* _Aim of the exercise_
Pull out every line below that contains the word "Collapse".

* _Data_
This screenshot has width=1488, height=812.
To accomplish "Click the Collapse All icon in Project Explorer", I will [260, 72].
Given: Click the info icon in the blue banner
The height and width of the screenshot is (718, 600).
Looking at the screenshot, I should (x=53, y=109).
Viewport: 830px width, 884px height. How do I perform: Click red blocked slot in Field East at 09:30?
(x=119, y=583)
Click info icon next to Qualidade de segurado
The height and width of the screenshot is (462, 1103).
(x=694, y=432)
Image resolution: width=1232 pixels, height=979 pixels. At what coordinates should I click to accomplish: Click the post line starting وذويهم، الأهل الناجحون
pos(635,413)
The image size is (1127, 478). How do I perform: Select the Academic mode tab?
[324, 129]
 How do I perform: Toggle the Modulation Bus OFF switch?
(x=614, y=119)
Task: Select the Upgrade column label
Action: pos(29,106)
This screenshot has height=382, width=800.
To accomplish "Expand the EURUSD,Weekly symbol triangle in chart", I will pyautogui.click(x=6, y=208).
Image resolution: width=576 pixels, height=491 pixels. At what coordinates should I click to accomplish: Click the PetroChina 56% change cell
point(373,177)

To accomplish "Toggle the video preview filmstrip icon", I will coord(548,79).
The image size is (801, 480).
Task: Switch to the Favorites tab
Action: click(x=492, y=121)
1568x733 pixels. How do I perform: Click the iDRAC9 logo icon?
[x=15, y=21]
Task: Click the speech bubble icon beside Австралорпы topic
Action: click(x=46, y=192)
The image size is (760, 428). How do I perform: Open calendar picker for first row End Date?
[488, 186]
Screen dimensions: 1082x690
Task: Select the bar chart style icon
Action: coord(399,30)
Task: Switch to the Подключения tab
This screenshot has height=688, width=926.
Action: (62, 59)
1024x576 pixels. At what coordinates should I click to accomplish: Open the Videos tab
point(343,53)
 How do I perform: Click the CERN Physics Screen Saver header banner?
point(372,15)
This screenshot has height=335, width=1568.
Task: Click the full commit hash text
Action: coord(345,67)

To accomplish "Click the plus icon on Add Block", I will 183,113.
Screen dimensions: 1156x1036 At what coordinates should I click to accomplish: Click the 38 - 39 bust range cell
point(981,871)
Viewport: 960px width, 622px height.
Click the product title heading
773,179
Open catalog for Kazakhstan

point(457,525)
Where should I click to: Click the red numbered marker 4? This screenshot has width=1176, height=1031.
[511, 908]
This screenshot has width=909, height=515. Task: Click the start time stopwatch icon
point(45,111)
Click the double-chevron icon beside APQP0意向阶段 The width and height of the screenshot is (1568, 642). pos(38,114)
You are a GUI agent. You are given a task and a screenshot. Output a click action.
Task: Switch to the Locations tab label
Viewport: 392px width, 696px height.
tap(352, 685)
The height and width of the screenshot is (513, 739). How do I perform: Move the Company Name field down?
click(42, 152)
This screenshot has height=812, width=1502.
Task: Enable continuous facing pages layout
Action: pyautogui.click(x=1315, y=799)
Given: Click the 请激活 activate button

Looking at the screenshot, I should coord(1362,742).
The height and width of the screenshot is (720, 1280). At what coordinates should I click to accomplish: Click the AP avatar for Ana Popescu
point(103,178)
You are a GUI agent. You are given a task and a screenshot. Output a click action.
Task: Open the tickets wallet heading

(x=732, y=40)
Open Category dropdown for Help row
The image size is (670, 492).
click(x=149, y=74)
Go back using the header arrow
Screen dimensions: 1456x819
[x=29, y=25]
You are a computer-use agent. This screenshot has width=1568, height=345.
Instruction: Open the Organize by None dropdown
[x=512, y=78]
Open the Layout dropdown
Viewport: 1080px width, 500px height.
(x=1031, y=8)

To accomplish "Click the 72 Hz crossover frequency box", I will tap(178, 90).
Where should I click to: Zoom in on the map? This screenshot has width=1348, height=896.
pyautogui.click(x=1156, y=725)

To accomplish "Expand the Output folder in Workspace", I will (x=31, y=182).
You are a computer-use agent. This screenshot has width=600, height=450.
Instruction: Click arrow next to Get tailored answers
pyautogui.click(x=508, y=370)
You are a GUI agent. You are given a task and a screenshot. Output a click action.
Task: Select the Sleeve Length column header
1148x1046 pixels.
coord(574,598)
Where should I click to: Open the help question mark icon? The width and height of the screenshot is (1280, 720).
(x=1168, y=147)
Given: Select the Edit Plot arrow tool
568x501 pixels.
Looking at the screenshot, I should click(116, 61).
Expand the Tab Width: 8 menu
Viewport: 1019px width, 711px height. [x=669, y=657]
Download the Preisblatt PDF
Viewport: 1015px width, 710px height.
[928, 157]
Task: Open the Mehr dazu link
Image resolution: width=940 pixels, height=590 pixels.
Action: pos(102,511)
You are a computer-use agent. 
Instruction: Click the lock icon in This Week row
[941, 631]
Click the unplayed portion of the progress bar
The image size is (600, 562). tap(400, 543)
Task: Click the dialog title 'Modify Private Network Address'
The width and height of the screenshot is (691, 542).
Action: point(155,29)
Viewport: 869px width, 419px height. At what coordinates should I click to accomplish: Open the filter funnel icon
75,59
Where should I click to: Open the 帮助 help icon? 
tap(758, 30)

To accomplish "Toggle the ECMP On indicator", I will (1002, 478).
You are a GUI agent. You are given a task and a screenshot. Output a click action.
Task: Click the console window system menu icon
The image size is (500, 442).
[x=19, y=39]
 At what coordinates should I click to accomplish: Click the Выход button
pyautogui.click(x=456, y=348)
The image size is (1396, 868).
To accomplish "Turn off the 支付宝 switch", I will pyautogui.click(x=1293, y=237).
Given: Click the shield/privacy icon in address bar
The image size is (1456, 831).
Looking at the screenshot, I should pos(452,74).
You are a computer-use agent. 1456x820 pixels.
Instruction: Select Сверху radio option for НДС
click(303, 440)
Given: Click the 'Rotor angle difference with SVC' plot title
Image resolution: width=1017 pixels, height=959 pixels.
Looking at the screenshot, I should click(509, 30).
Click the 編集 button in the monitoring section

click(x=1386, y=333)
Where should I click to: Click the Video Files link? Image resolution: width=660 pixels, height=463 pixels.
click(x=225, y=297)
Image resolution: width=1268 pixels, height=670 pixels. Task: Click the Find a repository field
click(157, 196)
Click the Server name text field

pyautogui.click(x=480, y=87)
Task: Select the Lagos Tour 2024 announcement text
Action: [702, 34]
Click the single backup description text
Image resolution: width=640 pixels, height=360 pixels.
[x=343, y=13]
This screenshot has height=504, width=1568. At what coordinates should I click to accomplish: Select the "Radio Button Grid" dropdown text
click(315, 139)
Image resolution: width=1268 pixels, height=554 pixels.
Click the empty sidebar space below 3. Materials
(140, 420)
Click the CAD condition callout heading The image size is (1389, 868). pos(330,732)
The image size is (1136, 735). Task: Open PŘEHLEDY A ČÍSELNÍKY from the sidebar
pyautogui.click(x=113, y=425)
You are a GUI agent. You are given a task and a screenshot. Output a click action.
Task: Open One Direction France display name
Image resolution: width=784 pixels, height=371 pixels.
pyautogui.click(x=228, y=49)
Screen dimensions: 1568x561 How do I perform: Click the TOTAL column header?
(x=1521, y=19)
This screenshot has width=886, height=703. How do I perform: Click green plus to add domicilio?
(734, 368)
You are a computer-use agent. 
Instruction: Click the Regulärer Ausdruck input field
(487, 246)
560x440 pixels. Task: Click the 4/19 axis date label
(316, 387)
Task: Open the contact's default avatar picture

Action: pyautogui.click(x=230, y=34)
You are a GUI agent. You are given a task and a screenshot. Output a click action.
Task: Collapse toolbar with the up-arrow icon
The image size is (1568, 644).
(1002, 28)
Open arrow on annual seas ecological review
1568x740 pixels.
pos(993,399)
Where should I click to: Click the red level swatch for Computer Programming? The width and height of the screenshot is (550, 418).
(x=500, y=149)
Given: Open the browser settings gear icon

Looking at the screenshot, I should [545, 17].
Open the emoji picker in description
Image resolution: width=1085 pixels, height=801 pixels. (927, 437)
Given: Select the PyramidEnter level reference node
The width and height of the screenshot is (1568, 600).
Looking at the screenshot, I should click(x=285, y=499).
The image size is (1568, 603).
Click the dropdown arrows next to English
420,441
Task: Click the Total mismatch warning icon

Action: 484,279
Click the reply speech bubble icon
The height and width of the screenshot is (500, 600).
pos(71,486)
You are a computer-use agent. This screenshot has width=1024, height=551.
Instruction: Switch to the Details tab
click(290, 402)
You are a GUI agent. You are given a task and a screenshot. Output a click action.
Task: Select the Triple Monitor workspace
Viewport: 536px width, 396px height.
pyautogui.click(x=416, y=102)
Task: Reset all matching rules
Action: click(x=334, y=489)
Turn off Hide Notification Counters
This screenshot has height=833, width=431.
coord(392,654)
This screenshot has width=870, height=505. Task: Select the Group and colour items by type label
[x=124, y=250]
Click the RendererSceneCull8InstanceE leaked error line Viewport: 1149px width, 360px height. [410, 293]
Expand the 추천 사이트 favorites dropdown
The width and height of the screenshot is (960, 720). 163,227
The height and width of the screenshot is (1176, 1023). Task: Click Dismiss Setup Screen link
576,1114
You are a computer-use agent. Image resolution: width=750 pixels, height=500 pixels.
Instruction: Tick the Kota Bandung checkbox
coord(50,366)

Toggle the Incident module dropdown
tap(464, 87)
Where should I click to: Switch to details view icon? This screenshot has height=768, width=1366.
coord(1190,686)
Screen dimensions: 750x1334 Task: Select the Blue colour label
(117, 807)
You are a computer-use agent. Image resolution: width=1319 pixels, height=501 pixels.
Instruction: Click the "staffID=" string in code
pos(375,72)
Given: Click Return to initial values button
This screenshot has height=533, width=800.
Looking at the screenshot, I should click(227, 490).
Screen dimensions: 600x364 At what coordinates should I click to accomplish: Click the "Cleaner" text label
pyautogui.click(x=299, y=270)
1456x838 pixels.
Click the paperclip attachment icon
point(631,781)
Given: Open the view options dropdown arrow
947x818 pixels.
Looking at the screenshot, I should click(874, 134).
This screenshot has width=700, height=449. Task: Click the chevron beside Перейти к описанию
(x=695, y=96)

* _Result below_
To accomplish "Click the Collapse All icon in Project Explorer", I will [260, 72].
Task: Collapse toolbar with the up-arrow icon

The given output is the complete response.